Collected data
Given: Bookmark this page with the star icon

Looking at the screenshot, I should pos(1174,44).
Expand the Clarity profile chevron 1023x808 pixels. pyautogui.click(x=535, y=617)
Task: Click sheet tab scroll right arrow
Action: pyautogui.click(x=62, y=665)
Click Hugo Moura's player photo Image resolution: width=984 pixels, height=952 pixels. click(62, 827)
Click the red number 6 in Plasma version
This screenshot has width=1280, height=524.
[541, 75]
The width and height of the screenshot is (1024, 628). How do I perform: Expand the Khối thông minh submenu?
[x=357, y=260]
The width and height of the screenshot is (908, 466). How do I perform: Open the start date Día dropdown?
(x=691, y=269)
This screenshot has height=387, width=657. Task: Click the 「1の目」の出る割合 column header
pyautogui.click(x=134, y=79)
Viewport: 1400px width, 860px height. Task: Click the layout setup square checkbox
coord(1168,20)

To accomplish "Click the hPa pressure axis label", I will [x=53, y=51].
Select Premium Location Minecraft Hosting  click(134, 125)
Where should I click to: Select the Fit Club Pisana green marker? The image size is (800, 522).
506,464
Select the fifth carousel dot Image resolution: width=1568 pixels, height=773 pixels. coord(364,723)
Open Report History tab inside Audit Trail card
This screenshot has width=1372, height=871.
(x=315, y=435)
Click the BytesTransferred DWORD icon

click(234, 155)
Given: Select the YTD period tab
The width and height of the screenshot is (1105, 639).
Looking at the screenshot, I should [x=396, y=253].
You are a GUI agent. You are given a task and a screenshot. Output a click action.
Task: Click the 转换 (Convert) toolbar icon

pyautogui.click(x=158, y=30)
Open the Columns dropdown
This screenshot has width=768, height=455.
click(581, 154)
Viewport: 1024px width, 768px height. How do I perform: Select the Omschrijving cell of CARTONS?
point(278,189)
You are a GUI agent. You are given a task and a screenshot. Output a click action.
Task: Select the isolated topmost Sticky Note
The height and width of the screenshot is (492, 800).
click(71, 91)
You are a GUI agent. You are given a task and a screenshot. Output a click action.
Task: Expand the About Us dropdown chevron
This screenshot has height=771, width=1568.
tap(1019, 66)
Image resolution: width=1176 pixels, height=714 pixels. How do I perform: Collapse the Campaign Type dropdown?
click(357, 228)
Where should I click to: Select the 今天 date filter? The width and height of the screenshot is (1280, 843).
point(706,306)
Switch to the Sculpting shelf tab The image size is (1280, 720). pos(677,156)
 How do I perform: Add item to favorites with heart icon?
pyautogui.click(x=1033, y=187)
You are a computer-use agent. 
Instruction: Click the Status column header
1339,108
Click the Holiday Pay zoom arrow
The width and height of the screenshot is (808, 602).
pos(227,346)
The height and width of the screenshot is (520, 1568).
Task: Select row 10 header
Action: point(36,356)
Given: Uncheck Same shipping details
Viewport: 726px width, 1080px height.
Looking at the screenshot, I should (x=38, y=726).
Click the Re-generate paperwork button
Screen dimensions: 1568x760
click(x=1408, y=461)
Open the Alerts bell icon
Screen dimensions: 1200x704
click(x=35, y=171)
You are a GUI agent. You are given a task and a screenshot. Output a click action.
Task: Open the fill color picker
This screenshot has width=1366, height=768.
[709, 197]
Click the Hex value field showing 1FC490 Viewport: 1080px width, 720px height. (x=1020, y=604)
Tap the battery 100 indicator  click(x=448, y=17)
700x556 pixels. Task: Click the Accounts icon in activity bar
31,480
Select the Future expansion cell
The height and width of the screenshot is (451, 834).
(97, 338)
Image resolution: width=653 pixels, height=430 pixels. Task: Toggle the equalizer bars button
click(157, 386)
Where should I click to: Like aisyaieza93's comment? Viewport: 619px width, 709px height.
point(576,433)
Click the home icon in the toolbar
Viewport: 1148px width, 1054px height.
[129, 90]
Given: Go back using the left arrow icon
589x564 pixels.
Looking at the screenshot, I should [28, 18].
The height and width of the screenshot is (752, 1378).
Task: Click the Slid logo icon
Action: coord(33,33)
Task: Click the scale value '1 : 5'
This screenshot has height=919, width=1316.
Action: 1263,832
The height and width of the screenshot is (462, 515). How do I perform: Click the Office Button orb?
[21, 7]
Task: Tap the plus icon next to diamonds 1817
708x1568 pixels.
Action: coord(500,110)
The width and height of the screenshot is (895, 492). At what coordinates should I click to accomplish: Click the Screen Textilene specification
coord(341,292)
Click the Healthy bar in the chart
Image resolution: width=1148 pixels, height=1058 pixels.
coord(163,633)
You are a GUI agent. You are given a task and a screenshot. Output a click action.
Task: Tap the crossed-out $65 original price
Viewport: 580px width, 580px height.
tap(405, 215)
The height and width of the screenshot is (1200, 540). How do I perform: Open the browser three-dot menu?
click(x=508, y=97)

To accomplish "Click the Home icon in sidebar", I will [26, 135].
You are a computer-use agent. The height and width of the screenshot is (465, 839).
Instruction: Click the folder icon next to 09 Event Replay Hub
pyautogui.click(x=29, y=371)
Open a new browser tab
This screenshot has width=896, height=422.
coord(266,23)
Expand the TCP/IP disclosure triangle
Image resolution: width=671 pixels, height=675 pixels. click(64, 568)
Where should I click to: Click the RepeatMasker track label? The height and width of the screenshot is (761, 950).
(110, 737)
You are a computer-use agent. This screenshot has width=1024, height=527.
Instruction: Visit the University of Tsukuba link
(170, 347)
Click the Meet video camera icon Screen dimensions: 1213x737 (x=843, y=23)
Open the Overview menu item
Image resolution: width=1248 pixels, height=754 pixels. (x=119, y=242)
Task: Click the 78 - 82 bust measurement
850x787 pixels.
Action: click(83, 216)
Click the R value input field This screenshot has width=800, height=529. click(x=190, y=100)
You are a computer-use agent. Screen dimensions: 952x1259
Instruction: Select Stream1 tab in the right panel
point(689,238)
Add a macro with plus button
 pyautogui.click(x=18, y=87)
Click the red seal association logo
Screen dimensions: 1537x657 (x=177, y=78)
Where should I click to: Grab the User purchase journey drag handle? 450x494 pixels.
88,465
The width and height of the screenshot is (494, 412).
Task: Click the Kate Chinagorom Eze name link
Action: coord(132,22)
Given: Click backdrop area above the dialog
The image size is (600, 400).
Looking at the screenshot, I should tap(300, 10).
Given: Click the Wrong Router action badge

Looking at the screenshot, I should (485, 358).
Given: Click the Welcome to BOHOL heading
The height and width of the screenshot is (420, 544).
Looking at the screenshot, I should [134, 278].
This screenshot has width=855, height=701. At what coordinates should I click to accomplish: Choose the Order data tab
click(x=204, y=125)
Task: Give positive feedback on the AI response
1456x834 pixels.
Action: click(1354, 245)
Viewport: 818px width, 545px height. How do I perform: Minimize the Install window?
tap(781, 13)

DIRECTIONS FOR THIS TASK
Please return all of the entries shown above, exactly as they stand.

ANSWER BOX
Given: Bookmark this page with the star icon

Looking at the screenshot, I should pos(1174,44).
Expand the Clarity profile chevron 1023x808 pixels. pyautogui.click(x=535, y=617)
Task: Click sheet tab scroll right arrow
Action: pyautogui.click(x=62, y=665)
Click Hugo Moura's player photo Image resolution: width=984 pixels, height=952 pixels. click(62, 827)
Click the red number 6 in Plasma version
This screenshot has width=1280, height=524.
[541, 75]
The width and height of the screenshot is (1024, 628). How do I perform: Expand the Khối thông minh submenu?
[x=357, y=260]
The width and height of the screenshot is (908, 466). How do I perform: Open the start date Día dropdown?
(x=691, y=269)
This screenshot has height=387, width=657. Task: Click the 「1の目」の出る割合 column header
pyautogui.click(x=134, y=79)
Viewport: 1400px width, 860px height. Task: Click the layout setup square checkbox
coord(1168,20)

To accomplish "Click the hPa pressure axis label", I will [x=53, y=51].
Select Premium Location Minecraft Hosting  click(134, 125)
Where should I click to: Select the Fit Club Pisana green marker? The image size is (800, 522).
506,464
Select the fifth carousel dot Image resolution: width=1568 pixels, height=773 pixels. coord(364,723)
Open Report History tab inside Audit Trail card
This screenshot has width=1372, height=871.
(x=315, y=435)
Click the BytesTransferred DWORD icon

click(234, 155)
Given: Select the YTD period tab
The width and height of the screenshot is (1105, 639).
Looking at the screenshot, I should [x=396, y=253].
You are a GUI agent. You are given a task and a screenshot. Output a click action.
Task: Click the 转换 (Convert) toolbar icon

pyautogui.click(x=158, y=30)
Open the Columns dropdown
This screenshot has width=768, height=455.
click(581, 154)
Viewport: 1024px width, 768px height. How do I perform: Select the Omschrijving cell of CARTONS?
point(278,189)
You are a GUI agent. You are given a task and a screenshot. Output a click action.
Task: Select the isolated topmost Sticky Note
The height and width of the screenshot is (492, 800).
click(71, 91)
You are a GUI agent. You are given a task and a screenshot. Output a click action.
Task: Expand the About Us dropdown chevron
This screenshot has height=771, width=1568.
tap(1019, 66)
Image resolution: width=1176 pixels, height=714 pixels. How do I perform: Collapse the Campaign Type dropdown?
click(357, 228)
Where should I click to: Select the 今天 date filter? The width and height of the screenshot is (1280, 843).
point(706,306)
Switch to the Sculpting shelf tab The image size is (1280, 720). pos(677,156)
 How do I perform: Add item to favorites with heart icon?
pyautogui.click(x=1033, y=187)
You are a computer-use agent. 
Instruction: Click the Status column header
1339,108
Click the Holiday Pay zoom arrow
The width and height of the screenshot is (808, 602).
pos(227,346)
The height and width of the screenshot is (520, 1568).
Task: Select row 10 header
Action: point(36,356)
Given: Uncheck Same shipping details
Viewport: 726px width, 1080px height.
Looking at the screenshot, I should (x=38, y=726).
Click the Re-generate paperwork button
Screen dimensions: 1568x760
click(x=1408, y=461)
Open the Alerts bell icon
Screen dimensions: 1200x704
click(x=35, y=171)
You are a GUI agent. You are given a task and a screenshot. Output a click action.
Task: Open the fill color picker
This screenshot has width=1366, height=768.
[709, 197]
Click the Hex value field showing 1FC490 Viewport: 1080px width, 720px height. (x=1020, y=604)
Tap the battery 100 indicator  click(x=448, y=17)
700x556 pixels. Task: Click the Accounts icon in activity bar
31,480
Select the Future expansion cell
The height and width of the screenshot is (451, 834).
(97, 338)
Image resolution: width=653 pixels, height=430 pixels. Task: Toggle the equalizer bars button
click(157, 386)
Where should I click to: Like aisyaieza93's comment? Viewport: 619px width, 709px height.
point(576,433)
Click the home icon in the toolbar
Viewport: 1148px width, 1054px height.
[129, 90]
Given: Go back using the left arrow icon
589x564 pixels.
Looking at the screenshot, I should [28, 18].
The height and width of the screenshot is (752, 1378).
Task: Click the Slid logo icon
Action: coord(33,33)
Task: Click the scale value '1 : 5'
This screenshot has height=919, width=1316.
Action: 1263,832
The height and width of the screenshot is (462, 515). How do I perform: Click the Office Button orb?
[21, 7]
Task: Tap the plus icon next to diamonds 1817
708x1568 pixels.
Action: coord(500,110)
The width and height of the screenshot is (895, 492). At what coordinates should I click to accomplish: Click the Screen Textilene specification
coord(341,292)
Click the Healthy bar in the chart
Image resolution: width=1148 pixels, height=1058 pixels.
coord(163,633)
You are a GUI agent. You are given a task and a screenshot. Output a click action.
Task: Tap the crossed-out $65 original price
Viewport: 580px width, 580px height.
tap(405, 215)
The height and width of the screenshot is (1200, 540). How do I perform: Open the browser three-dot menu?
click(x=508, y=97)

To accomplish "Click the Home icon in sidebar", I will [26, 135].
You are a computer-use agent. The height and width of the screenshot is (465, 839).
Instruction: Click the folder icon next to 09 Event Replay Hub
pyautogui.click(x=29, y=371)
Open a new browser tab
This screenshot has width=896, height=422.
coord(266,23)
Expand the TCP/IP disclosure triangle
Image resolution: width=671 pixels, height=675 pixels. click(64, 568)
Where should I click to: Click the RepeatMasker track label? The height and width of the screenshot is (761, 950).
(110, 737)
You are a computer-use agent. This screenshot has width=1024, height=527.
Instruction: Visit the University of Tsukuba link
(170, 347)
Click the Meet video camera icon Screen dimensions: 1213x737 (x=843, y=23)
Open the Overview menu item
Image resolution: width=1248 pixels, height=754 pixels. (x=119, y=242)
Task: Click the 78 - 82 bust measurement
850x787 pixels.
Action: click(83, 216)
Click the R value input field This screenshot has width=800, height=529. click(x=190, y=100)
You are a computer-use agent. Screen dimensions: 952x1259
Instruction: Select Stream1 tab in the right panel
point(689,238)
Add a macro with plus button
 pyautogui.click(x=18, y=87)
Click the red seal association logo
Screen dimensions: 1537x657 (x=177, y=78)
Where should I click to: Grab the User purchase journey drag handle? 450x494 pixels.
88,465
The width and height of the screenshot is (494, 412).
Task: Click the Kate Chinagorom Eze name link
Action: coord(132,22)
Given: Click backdrop area above the dialog
The image size is (600, 400).
Looking at the screenshot, I should tap(300, 10).
Given: Click the Wrong Router action badge

Looking at the screenshot, I should (485, 358).
Given: Click the Welcome to BOHOL heading
The height and width of the screenshot is (420, 544).
Looking at the screenshot, I should [134, 278].
This screenshot has width=855, height=701. At what coordinates should I click to accomplish: Choose the Order data tab
click(x=204, y=125)
Task: Give positive feedback on the AI response
1456x834 pixels.
Action: click(1354, 245)
Viewport: 818px width, 545px height. How do I perform: Minimize the Install window?
tap(781, 13)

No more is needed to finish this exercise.